The quote, “Damn the torpedoes! Full speed ahead!” originated from the Civil War, when in the face of obvious adversity, Admiral David Farragut (1801-1870) entered Mobile Bay, Alabama. He had been warned that the area contained deadly torpedoes, but he refused to slow down and ordered his fleet forward. This season has been a little like that — in spite of many obstacles and hurdles, our music program at the Lutheran Church of Honolulu is forging ahead — no matter what!
Full speed ahead in fact refers specifically to the upcoming Bach Mass in B minor performances, scheduled for May 13 and 14. After our Monteverdi Vespers performances left a deficit of $13,000 we weren’t sure that it would even be possible to consider putting on the Bach B Minor. In fact, in a blog post I wrote that Carl said we would have to erase the deficit before moving ahead. As of today, the $13,000 deficit has shrunk to about $2,500 — thanks to the generosity of many people. We still have a little ways to go — but this is definitely hopeful.

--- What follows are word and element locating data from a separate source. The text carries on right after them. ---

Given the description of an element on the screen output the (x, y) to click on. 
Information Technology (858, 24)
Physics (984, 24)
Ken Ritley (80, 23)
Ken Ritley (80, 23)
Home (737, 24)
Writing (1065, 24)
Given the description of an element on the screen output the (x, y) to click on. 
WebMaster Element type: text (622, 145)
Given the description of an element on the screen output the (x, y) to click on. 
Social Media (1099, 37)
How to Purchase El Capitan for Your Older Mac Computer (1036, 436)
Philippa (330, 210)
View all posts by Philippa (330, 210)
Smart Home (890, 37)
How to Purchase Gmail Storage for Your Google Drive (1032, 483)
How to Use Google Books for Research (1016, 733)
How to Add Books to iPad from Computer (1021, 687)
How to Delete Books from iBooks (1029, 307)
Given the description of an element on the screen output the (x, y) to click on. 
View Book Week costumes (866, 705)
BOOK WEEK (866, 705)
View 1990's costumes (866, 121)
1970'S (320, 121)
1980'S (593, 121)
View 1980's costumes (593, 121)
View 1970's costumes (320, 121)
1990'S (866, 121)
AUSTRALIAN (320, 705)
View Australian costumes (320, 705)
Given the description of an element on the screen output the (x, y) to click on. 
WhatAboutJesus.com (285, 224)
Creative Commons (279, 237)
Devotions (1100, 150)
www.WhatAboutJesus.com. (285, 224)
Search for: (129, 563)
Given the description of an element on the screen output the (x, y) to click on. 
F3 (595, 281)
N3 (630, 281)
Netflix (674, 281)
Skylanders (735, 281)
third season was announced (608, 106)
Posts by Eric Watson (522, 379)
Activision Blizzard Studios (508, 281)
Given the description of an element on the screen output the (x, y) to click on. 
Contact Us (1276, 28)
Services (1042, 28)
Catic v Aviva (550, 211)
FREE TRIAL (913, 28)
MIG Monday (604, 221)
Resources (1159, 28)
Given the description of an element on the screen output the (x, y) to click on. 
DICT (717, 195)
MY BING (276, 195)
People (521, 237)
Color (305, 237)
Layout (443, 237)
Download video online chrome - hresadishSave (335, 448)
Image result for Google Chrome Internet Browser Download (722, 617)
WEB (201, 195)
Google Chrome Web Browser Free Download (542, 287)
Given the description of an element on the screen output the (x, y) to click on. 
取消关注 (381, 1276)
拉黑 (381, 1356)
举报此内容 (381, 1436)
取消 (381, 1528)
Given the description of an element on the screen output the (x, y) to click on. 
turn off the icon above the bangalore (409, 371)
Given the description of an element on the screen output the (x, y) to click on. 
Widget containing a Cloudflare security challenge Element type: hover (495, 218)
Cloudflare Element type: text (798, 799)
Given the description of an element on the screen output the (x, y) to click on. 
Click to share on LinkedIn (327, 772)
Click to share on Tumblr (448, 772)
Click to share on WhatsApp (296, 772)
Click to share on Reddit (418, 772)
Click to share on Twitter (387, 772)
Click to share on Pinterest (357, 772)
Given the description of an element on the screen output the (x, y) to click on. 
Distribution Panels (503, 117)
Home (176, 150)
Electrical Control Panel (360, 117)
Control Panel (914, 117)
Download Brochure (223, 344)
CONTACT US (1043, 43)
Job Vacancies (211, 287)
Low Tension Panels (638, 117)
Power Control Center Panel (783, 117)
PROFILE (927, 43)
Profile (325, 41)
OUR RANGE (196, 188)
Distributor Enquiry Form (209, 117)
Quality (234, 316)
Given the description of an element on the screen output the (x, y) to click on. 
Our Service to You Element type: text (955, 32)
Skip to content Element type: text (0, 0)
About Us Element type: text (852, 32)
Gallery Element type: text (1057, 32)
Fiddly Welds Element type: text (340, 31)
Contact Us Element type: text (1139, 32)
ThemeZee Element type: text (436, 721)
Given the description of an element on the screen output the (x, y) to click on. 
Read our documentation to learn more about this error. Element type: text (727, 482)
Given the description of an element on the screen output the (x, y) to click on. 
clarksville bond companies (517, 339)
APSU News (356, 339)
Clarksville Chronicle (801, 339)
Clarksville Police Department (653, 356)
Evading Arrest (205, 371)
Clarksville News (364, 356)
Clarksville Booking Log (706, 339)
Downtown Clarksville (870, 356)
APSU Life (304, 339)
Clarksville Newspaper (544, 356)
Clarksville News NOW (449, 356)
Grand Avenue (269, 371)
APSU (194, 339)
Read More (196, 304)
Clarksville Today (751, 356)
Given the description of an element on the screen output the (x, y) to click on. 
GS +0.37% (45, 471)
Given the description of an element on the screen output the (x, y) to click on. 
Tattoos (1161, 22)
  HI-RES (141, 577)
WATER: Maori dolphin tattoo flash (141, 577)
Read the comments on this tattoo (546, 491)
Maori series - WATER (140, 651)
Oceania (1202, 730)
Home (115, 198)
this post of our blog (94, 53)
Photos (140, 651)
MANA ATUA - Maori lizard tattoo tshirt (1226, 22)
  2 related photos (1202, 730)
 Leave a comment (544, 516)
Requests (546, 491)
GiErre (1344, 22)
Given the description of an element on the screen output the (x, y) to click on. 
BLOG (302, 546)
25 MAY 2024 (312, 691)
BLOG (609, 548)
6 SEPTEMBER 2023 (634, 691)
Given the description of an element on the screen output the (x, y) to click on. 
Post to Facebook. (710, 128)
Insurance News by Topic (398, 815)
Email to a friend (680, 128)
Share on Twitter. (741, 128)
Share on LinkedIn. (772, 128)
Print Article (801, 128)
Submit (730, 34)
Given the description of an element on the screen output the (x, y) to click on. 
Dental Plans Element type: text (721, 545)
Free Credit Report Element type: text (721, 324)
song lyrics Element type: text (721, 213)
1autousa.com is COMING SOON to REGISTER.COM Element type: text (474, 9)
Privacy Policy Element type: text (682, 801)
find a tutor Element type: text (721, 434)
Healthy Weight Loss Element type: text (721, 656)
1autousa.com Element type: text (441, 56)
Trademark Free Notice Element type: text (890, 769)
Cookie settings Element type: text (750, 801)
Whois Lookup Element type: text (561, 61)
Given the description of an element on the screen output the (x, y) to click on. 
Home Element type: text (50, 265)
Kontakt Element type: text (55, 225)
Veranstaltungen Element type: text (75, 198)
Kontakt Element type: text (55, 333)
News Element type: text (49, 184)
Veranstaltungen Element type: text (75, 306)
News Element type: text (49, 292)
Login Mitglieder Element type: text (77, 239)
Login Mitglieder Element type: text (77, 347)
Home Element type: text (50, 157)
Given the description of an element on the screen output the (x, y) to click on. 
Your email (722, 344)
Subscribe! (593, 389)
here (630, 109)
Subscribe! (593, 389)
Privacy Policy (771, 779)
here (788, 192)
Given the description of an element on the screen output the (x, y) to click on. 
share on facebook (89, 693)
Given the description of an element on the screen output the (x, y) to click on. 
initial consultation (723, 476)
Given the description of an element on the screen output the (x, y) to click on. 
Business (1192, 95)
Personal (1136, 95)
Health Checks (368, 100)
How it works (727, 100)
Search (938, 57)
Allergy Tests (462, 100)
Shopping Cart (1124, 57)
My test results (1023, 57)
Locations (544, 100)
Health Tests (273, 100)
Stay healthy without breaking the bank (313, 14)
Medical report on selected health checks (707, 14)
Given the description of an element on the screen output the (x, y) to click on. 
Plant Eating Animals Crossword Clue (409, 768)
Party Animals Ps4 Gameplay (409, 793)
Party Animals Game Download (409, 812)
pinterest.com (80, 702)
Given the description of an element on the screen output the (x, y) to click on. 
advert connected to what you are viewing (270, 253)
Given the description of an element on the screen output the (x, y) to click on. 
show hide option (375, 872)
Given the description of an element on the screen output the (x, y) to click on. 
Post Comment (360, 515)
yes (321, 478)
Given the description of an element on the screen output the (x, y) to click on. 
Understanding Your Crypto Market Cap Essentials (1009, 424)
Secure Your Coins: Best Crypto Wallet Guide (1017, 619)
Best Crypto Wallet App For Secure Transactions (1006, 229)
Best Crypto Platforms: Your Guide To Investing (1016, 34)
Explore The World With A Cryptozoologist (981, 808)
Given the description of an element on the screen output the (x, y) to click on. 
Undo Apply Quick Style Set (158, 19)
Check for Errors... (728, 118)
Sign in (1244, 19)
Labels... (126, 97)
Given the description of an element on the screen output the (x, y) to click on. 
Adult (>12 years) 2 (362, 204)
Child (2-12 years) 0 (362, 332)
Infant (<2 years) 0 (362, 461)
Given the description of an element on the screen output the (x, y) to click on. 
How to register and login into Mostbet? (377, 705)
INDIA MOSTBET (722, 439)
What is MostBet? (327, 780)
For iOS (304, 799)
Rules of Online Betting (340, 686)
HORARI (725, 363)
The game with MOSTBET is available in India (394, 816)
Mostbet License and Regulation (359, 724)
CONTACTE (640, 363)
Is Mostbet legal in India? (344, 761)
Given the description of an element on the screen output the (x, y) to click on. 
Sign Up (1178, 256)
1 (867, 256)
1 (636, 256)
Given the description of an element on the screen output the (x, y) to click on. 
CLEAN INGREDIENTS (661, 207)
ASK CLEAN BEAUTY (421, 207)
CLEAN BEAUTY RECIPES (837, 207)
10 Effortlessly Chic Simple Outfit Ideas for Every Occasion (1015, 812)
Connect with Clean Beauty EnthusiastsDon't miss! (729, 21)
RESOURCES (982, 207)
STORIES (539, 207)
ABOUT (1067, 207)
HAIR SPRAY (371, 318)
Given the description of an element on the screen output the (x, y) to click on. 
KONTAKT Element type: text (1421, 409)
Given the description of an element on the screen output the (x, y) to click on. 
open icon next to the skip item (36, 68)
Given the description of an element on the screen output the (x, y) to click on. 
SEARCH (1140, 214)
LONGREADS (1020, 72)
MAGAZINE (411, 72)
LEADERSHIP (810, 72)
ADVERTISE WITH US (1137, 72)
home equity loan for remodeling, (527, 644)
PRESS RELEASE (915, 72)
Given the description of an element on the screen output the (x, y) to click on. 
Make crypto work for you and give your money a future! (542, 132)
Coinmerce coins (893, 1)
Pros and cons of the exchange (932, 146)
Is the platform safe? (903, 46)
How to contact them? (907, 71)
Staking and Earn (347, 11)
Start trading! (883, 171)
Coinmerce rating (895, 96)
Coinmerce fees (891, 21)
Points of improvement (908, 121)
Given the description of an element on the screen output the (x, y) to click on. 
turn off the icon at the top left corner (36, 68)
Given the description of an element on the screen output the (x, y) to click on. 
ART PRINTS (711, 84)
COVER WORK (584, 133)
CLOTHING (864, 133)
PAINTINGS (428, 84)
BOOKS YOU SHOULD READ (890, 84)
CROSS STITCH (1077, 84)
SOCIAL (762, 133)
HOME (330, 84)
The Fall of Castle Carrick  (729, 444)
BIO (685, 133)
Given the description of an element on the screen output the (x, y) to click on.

The fact remains that putting on these musical productions costs a lot of money — money for musical scores, artists fees, transportation for mainland artists, publicity costs such as color postcards, postage to mail them out, printing of the programs, concert refreshments, etc. We also rely heavily on volunteers — singers in the choir, people to help with bulk mailing, refreshments, ticket table, parking attendants, ushers, etc.
All arts organizations run on the premise that ticket sales only cover a portion of the expenses, with the remainder coming from grants and donations. People who came to our performances of Bach’s St. Matthew Passion in the year 2000 probably weren’t aware that the tickets only covered 23% of the total expenses. The cost of those two performances was in excess of $64,000!
Years ago, there was an article in the national magazine, The Lutheran, which told our story, titled “Big Dreams: Small church pulls out the stops for Bach.” These concerts are done completely outside of the church budget. We rely solely on your contributions to make up the deficit. If you haven’t already bought your tickets, you can do so online by clicking here. And if you are able, please consider adding a donation to the music program. We’ll need to raise about $30,000 over and above ticket sales, presuming that we will sell-out 300 tickets at each performance. This is certainly do-able, if you break it down into 30 gifts of $1,000 or 60 gifts of $500 each.
Only then can you help our big dreams become a reality.